I know this is a dart frog forum, but I just wanted to see if anybody knew any specifics on reed frog care.
I just got some lime jello reed frogs from LLLreptile, and I'm sure they're a hyperolius species, but they don't really know for sure what subspecies they are.
A lot of people have been saying they're most likely argus reed frogs.

I'm pretty new to frogs, and I heard reed frogs were easy to keep.
I have these guys in a 10 gallon tank, and it looks like 1 of them likes to jump around, explore, and hunt for food right when it turns midnight.
But the other two keep sleeping.
So I'm not sure if it's because my room lights are on that they think it's still sometime in the afternoon?
I haven't seen them catch any crickets, and this morning, I found two of them dead, but uneaten.
Later tonight, I noticed one catch two pinheads but spit them back out.
I'm guessing they don't like the taste of the multivitamins and calcium supplements I dust on the crickets.

Basically, I'm wondering the general frequency of how often I should be dusting my crickets.
Should I dust them every time I feed them?
How often should I be feeding my frogs?
Is everyday too often?
I have a very small reed frog in this tank, and how big is too big of a cricket to feed it?
They seem to just chomp on the crickets, but never swallow them.
I'm also hearing mixed comments on them needing a UVB light to bask.
Is it an absolute necessity, or can they live without it?
Will a normal compact lightbulb produce enough heat for them to bask?

And this may be a dumb question, but can large crickets do damage to these frogs?

I'm sorry if these are so many questions.
I've read all the general basic cares for dart frogs on here, but I do think reed frogs are different.
Just wondering if there's any difference in care between the two.
If I need to be clear on certain things, do let me know.
Thanks!


----------



## Tzunu'un (Apr 15, 2014)

(This thread should probably have been in "other amphibians" and likely will get moved.)


I don't keep these but keep Starry Night reed frogs (Heterixalus alboguttatus).
All reed frogs are kept pretty similarly.

They could be juvenile argus (which are green) but they could be other species as well.



I guess you learned the hard way to really read,research, ask questions, and prepare before the frog purchase.

But let's get you on track and cover a few questions.

These are wild caught frogs, I would assume. 
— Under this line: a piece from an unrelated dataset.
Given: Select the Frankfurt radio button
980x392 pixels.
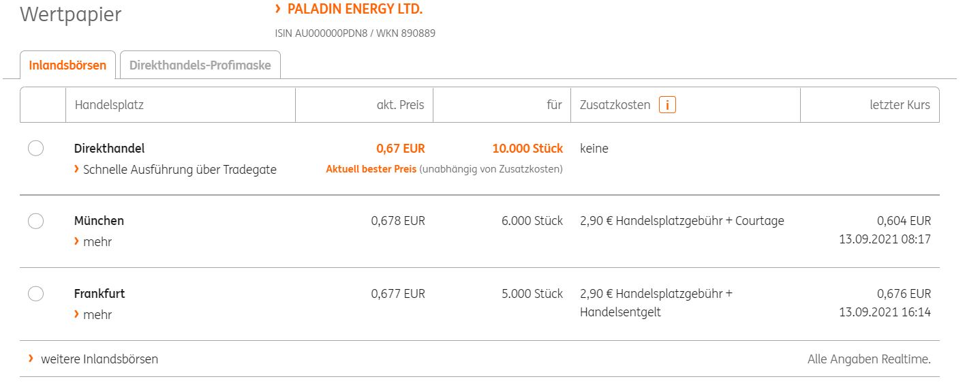Looking at the screenshot, I should (x=36, y=294).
Have you had them tested for parasites and chytrid? 

How long have you had them?

Did you have them in a small quarantine set up to make sure they are doing well and eating before they went into the larger viv

What are the conditions in the viv, viv design (and size) (temps/humidity, etc.) that you are keeping them in?
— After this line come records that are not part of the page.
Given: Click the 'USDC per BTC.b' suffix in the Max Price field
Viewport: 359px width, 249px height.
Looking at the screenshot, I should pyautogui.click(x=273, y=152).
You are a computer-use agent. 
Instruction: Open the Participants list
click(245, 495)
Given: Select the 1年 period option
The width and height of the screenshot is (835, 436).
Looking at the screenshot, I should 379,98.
How large are the crickets you are feeding?.....I would go max at around 1/4" crickets...depends on how large the frogs are (so pinheads would be ok as well (smaller)).....Drosophila hydei will also be good.
Feeding 3x a week would be OK...but don't overfeed (see below).
They may go after the hydei if they aren't so interested in the crickets.
Too large of crickets or too many feeder insects can cause stress /harm.
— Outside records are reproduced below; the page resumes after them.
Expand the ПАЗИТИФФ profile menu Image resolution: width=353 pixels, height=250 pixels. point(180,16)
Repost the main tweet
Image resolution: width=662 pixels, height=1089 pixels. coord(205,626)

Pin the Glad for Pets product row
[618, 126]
What are you dusting with?
Perhaps it may be good to see if you can first get them eating without dusting if that seems to be a problem....at leasty it will confirm.
Once you see them eating then dusting can be resumed.


I don't use UVB on mine and they do fine, so it's probably not the cause for your problems. Basking spots can be created by having spots near the top of the viv that they can get closer to the lights. Lack of basking won't cause them to perish.

Lights should be 5000-6700K to mimic daylight.
here's a link with some good info:
New England Herpetoculture LLC - Vivarium Lighting 101

As far as lighting..they like it dark at night to be active and feel secure enough to come out....especially if they are already stressed from a new set up.
You could try covering up the viv with brown paper or keeping the lights low/off at night to get them to adjust.


I would check out some of the info on Josh's Frogs website and others on reed frog viv set up and care as it will be similar.
here are a few links:
Amphibian Care >> Reed Frog (Afrixalus, Heterixalus, and Hyperolius species)
http://www.amphibiancare.com/frogs/...olidae_reed_frog_captive_care_Edmonds2009.pdf
Tree Frog Care Archives - Josh's Frogs How-To Guides for Reptiles & Amphibians
Breeding Blue-back Reed Frogs

Have you contacted LLL to find out how they were caring for them , etc. ?
and to share your experiences with them?


----------



## j0onahra3 (Sep 15, 2012)

Replied on frog forums.


----------